The Last General Absolution of the Munsters at Rue du Bois by Fortunino Matania depicting Gleeson (mounted, center) on the eve of the Battle of Aubers Ridge in May 1915. The painting was commissioned in 1916 by Jessie Louisa Rickard, the original of which was destroyed during the bombing of London in WWII.
This image is in the public domain in the United States because it was first published outside the United States prior to January 1, 1929. Other jurisdictions have other rules. Also note that this image may not be in the public domain in the 9th Circuit if it was first published on or after July 1, 1909 in noncompliance with US formalities, unless the author is known to have died in 1953 or earlier (more than 70 years ago) or the work was created in 1903 or earlier, more than 120 years ago. I am in the 9th Circuit.

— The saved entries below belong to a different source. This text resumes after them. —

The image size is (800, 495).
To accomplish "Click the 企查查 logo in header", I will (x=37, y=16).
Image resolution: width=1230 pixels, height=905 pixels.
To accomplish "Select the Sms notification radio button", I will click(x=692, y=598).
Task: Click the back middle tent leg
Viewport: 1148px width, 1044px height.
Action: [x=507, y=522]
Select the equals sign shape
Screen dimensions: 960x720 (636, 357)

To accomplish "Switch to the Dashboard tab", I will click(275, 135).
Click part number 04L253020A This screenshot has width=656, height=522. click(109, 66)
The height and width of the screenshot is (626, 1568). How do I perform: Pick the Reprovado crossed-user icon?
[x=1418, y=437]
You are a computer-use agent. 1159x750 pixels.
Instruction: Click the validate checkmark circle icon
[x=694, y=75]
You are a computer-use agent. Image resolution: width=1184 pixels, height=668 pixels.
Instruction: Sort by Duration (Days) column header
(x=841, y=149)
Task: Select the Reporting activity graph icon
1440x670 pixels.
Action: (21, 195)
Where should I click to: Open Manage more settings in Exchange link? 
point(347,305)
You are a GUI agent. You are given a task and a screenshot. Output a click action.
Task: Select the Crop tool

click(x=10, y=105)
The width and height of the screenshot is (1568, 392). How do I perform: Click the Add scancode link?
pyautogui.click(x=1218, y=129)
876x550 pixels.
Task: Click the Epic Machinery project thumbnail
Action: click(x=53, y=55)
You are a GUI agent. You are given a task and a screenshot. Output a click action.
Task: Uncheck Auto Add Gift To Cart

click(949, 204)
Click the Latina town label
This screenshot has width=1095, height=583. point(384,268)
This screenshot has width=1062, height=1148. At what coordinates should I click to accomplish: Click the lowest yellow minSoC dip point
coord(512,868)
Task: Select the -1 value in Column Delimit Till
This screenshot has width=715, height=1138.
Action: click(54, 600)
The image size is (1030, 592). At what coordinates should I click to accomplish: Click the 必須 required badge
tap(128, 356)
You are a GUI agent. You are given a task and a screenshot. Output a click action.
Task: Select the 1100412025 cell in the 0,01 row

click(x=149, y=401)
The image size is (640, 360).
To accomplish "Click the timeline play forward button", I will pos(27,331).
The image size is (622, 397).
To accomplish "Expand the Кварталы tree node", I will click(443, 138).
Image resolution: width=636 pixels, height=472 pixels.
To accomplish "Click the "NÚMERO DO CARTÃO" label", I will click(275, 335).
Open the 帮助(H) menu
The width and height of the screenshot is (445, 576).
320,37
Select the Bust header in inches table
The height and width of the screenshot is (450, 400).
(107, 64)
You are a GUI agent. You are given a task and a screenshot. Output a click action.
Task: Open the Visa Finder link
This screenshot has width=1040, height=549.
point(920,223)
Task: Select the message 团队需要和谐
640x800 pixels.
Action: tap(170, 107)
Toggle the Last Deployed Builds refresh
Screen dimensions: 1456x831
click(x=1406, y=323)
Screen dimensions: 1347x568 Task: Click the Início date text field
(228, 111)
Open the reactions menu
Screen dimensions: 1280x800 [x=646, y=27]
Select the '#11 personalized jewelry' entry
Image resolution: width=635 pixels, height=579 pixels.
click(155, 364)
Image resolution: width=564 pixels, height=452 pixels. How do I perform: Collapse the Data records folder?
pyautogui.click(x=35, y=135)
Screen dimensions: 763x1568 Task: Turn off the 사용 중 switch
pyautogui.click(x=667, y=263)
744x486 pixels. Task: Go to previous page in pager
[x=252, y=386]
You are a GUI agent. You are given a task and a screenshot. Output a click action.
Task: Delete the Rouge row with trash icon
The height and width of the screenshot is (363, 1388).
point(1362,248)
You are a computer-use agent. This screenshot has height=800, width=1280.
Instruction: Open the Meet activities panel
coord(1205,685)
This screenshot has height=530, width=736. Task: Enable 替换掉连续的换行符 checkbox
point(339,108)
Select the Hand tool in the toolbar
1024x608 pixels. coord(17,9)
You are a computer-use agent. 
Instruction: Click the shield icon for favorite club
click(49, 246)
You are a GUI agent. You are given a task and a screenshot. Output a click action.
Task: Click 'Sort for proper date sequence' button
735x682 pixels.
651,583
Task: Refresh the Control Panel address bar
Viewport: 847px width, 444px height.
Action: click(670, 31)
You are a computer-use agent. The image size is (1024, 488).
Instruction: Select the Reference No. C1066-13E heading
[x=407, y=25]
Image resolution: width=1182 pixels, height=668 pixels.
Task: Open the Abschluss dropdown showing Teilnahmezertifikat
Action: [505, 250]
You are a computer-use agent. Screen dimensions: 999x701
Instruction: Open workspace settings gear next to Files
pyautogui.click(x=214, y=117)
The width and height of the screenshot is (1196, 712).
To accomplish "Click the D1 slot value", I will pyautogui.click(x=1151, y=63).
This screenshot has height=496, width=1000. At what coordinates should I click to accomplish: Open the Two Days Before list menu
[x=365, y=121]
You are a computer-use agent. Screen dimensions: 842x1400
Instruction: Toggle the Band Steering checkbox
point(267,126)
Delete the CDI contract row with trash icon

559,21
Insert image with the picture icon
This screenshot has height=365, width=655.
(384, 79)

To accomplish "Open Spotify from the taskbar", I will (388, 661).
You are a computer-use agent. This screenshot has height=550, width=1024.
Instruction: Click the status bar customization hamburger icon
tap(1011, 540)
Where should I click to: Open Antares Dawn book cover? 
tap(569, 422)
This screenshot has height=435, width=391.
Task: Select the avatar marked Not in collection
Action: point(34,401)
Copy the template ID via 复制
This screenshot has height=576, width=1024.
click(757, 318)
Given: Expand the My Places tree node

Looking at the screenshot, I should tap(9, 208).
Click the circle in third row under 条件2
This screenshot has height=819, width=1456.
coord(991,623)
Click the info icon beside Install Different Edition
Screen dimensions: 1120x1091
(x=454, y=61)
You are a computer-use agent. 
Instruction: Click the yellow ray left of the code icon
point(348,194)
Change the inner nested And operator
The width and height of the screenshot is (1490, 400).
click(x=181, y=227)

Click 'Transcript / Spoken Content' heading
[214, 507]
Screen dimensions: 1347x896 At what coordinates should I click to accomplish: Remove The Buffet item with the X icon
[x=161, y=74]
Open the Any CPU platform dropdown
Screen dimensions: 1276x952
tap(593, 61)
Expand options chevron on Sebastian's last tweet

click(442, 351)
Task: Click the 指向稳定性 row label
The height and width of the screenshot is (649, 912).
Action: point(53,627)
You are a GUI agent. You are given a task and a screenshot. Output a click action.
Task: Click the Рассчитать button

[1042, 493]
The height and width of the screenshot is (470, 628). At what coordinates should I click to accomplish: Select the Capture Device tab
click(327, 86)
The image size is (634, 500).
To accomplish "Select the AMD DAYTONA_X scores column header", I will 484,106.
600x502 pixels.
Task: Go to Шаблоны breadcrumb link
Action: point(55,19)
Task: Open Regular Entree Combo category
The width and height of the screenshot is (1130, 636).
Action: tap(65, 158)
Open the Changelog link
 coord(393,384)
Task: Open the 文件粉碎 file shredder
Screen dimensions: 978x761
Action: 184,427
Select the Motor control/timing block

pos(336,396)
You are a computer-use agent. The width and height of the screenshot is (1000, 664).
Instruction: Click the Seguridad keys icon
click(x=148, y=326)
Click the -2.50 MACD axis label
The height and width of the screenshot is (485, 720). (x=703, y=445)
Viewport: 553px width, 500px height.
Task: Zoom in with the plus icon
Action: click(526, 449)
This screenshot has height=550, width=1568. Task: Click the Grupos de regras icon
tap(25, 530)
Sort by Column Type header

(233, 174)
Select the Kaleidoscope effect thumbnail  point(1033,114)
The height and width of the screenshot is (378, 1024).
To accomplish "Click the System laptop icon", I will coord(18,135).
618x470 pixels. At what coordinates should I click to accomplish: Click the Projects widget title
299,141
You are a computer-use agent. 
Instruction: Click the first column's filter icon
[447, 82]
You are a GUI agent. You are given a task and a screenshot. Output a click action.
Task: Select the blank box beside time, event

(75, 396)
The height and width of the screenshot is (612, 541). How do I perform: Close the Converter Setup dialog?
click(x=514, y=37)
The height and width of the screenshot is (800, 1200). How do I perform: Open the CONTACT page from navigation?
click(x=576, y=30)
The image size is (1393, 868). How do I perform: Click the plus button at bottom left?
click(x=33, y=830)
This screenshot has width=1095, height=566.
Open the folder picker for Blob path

Father Francis Gleeson (1884-1959) was an Irish Roman Catholic priest who served as a British Army chaplain during Ireland’s involvement in WWI.
“Gleeson then returned once more to Ireland and his position at the Church of Our Lady of Lourdes. He encountered hostility from Irish republicans because of his association with the British Army; it is said that the Bishop of Cork, Daniel Cohalan, a fervent nationalist, deliberately placed Gleeson in pro-republican parishes.”
“Gleeson successfully wrote and produced two dramas. The first, depicting the first Holy Week, was entitled Bethany to Calvary, was staged at the Theatre Royal, Dublin in February 1931, and received high praise from many authorities on sacred drama….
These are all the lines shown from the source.